The plaintiff in the
case, Alonzo King, filed a complaint against the state of Maine for a violation
of his fourth
amendment rights that bar officials from unreasonable search and
seizure. King had been arrested for
assault and police took a DNA swab from his cheek. The DNA sample was run through a data base
and was matched to a rape case from six years prior, and King was convicted of
the rape shortly after.
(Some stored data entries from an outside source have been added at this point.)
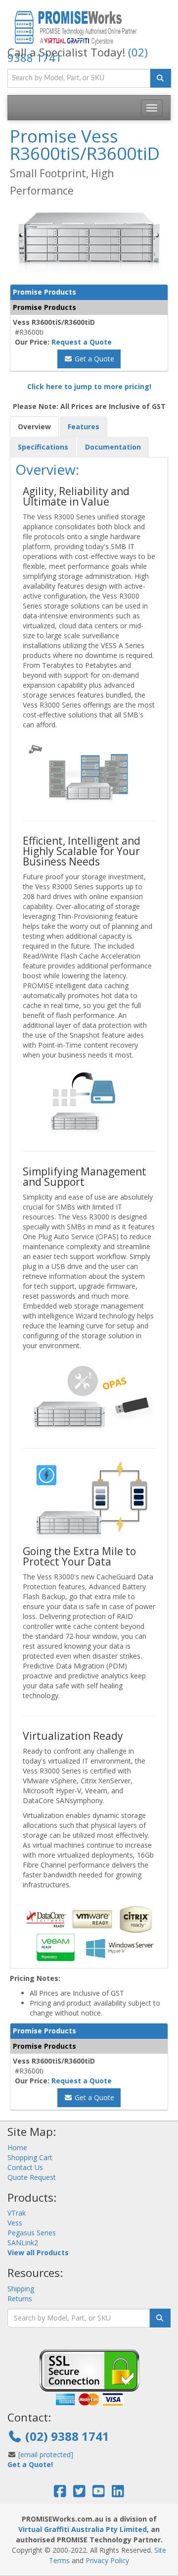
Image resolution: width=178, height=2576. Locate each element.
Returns (19, 2298)
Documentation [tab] (113, 447)
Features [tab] (83, 426)
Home (17, 2147)
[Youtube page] (98, 2493)
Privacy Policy (107, 2560)
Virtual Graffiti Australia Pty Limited (82, 2529)
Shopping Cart (29, 2157)
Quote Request (31, 2177)
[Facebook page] (60, 2493)
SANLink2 (22, 2242)
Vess (14, 2222)
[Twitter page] (79, 2493)
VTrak (16, 2213)
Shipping (20, 2288)
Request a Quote (81, 342)
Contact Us (25, 2167)
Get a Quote (93, 358)
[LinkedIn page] (118, 2493)
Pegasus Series (31, 2232)
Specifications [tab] (43, 447)
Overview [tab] (34, 426)
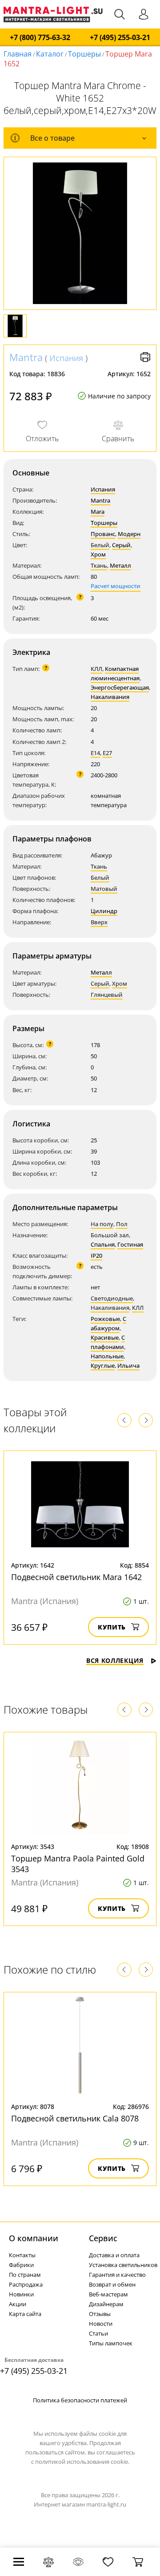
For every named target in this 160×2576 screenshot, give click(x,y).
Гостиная (130, 1244)
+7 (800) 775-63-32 (40, 37)
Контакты (22, 2255)
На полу (102, 1224)
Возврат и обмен (112, 2284)
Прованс (103, 534)
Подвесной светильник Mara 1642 (76, 1577)
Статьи (98, 2333)
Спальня (103, 1244)
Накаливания (110, 697)
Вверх (99, 922)
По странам (25, 2275)
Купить (112, 1627)
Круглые (103, 1365)
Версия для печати (145, 357)
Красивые (105, 1337)
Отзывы (100, 2314)
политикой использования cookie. (82, 2462)
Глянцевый (107, 995)
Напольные (107, 1356)
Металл (120, 565)
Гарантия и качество (117, 2275)
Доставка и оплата (114, 2255)
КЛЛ (96, 669)
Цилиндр (104, 911)
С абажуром (108, 1323)
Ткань (99, 565)
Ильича (128, 1365)
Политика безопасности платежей (80, 2400)
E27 (107, 753)
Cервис (103, 2238)
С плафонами (108, 1342)
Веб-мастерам (108, 2294)
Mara (97, 512)
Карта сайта (25, 2314)
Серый (121, 545)
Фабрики (21, 2265)
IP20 (96, 1255)
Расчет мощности (115, 586)
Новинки (21, 2294)
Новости (100, 2324)
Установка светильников (123, 2265)
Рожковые (105, 1319)
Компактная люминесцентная (115, 673)
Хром (98, 554)
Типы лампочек (110, 2343)
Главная (18, 54)
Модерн (129, 534)
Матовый (104, 889)
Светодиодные (112, 1298)
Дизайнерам (106, 2304)
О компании (33, 2238)
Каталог (50, 54)
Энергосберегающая (120, 687)
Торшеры (84, 54)
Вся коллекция (115, 1660)
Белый (100, 545)
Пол (122, 1224)
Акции (17, 2304)
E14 (95, 753)
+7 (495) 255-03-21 (120, 37)
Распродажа (26, 2284)
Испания (66, 358)
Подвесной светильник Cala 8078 (75, 2118)
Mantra (26, 357)
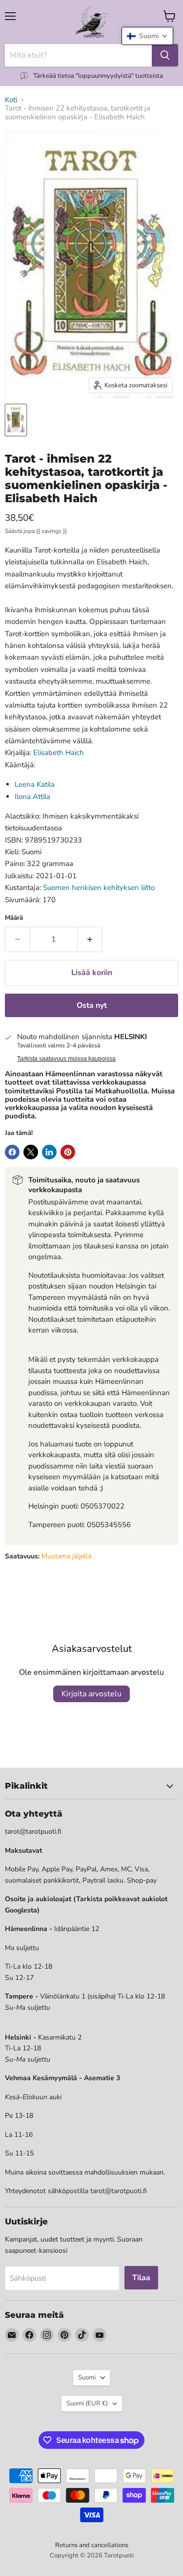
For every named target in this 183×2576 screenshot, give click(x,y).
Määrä (14, 918)
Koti (11, 100)
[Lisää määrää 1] (90, 939)
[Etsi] (165, 55)
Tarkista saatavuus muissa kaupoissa (66, 1058)
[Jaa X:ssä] (30, 1152)
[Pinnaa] (68, 1152)
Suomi (87, 2377)
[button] (147, 35)
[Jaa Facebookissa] (12, 1152)
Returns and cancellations (91, 2545)
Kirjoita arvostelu (91, 1693)
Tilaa (141, 2277)
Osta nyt (92, 1005)
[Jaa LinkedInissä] (49, 1152)
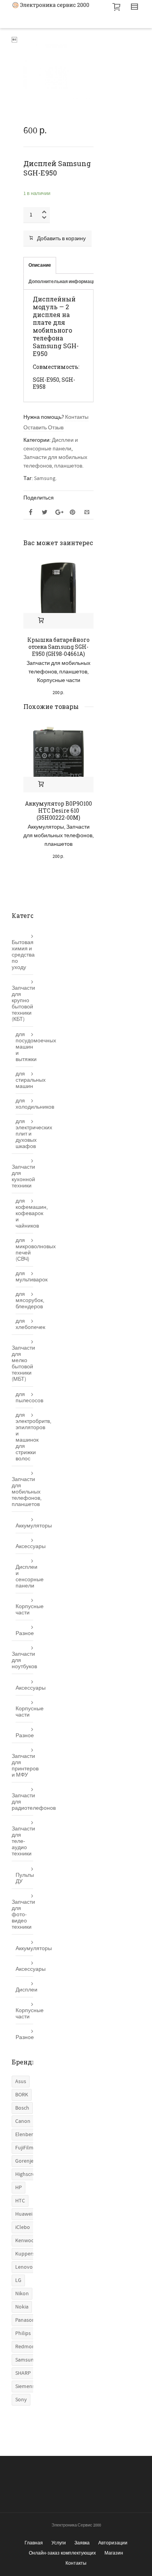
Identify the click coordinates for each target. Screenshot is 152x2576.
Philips (23, 2333)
Later, a court
threw out his conviction, claiming that police do not have the right to use DNA
databases to “fish” for other criminal activity just because someone is
arrested.
Justice Scalia and three other traditionally liberal
Justices (Kagan, Sotomayor and Ginsburg) agreed with the appeals court,
insisting that DNA is private property and that the long procedure for
collecting and processing DNA means it is not crucial to identifying a suspect
the way fingerprinting is. However, the
other five Justices used fingerprinting to defend DNA identification and the
law in Maine and thirty other states was upheld. Scalia wrote in his dissent paper that
swabbing for DNA is primarily used to find evidence for crimes other than what
the suspect is being processed for, and equated to searching homes of suspects
on a hunch that they might have done something wrong.